Traducción de Edgardo Dobry
En
la Biblia, el cazador por excelencia es el gigante Nemrod, el mismo al
que la tradición atribuye el proyecto de la torre de Babel, cuya cima
debía tocar el cielo. El autor del Génesis lo define como «bravo cazador
delante de Dios» (10, 9) (o incluso «contra Dios», según la versión
latina más antigua, la «Ítala») y esta cualidad venatoria le era tan
consustancial como para haberse convertido en proverbio («de aquí nace
el proverbio: como Nemrod bravo cazador frente a Dios»).
En Inferno,
XXXI Dante castiga a Nemrod por su «mal pensamiento» con la pérdida del
lenguaje significante («que así es para él cualquier lengua / como la
suya para los demás, incomprensible»); él sólo puede proferir sonidos
privados de sentido «Raphèl mai amècche zabì almi» o también, como cazador, hacer sonar el cuerno («alma obtusa / tientas el cuerno, y con eso te desahogas»).
¿Qué
fue lo que cazó Nemrod? ¿Por qué su caza es «contra Dios»? Si el
castigo de Babel fue la confusión de las lenguas, es probable que la
caza de Nemrod tuviera que ver con un perfeccionamiento artificial de la
única lengua de los hombres, que debía conceder a la razón un poder
ilimitado.

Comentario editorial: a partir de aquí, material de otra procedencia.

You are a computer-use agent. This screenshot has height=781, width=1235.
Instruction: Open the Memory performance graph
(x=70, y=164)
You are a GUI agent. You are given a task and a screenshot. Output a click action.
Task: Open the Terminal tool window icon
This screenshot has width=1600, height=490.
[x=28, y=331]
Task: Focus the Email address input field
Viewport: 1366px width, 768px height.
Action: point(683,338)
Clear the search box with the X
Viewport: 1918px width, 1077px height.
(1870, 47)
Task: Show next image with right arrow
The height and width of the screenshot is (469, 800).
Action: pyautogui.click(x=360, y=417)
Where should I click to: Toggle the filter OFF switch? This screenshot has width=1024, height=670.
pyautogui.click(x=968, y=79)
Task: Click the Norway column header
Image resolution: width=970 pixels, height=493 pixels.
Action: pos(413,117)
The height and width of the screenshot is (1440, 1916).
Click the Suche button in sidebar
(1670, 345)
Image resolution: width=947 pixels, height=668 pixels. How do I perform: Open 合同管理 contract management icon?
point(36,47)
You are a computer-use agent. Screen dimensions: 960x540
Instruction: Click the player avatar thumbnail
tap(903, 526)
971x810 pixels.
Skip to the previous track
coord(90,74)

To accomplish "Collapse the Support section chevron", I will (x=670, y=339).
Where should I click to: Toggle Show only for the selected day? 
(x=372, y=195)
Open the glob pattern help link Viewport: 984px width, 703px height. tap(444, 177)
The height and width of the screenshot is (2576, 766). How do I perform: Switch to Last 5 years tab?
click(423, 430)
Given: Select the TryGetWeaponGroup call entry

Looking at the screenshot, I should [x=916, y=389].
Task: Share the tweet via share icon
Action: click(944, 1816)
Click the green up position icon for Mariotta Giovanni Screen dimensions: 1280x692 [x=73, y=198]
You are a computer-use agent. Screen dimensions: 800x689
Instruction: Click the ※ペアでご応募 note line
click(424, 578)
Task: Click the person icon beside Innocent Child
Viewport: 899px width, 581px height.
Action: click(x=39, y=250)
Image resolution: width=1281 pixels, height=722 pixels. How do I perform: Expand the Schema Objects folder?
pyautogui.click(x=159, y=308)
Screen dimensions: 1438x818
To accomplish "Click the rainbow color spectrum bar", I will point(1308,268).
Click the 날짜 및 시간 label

Esto es al menos lo que deja entender Dante cuando, para
caracterizar la perfidia de los gigantes, habla de «argumento de la
mente» (Inf., XXXI, 55).
¿Es acaso casualidad que Dante presente siempre, en De vulgari eloquentia,
su búsqueda del vulgar ilustre mediante la imagen de una caza («cazamos
la lengua») y que la lengua así conseguida sea asimilada a una bestia
feroz, a una pantera?
En
los orígenes de nuestra tradición literaria, la búsqueda de una lengua
poética ilustre se pone, así, bajo el inquietante signo de Nemrod y de
su caza titánica, como manifestando el riesgo mortal implícito en todo
intento de restaurar el esplendor original de la lengua.
La
«caza de la lengua» es, a la vez, arrogancia antidivina, que exalta el
poder razonador de la palabra, y búsqueda amorosa que quiere, en cambio,
poner reparos a la presunción babélica. Cualquier empeño humano serio
debe enfrentarse indefectiblemente con este riesgo.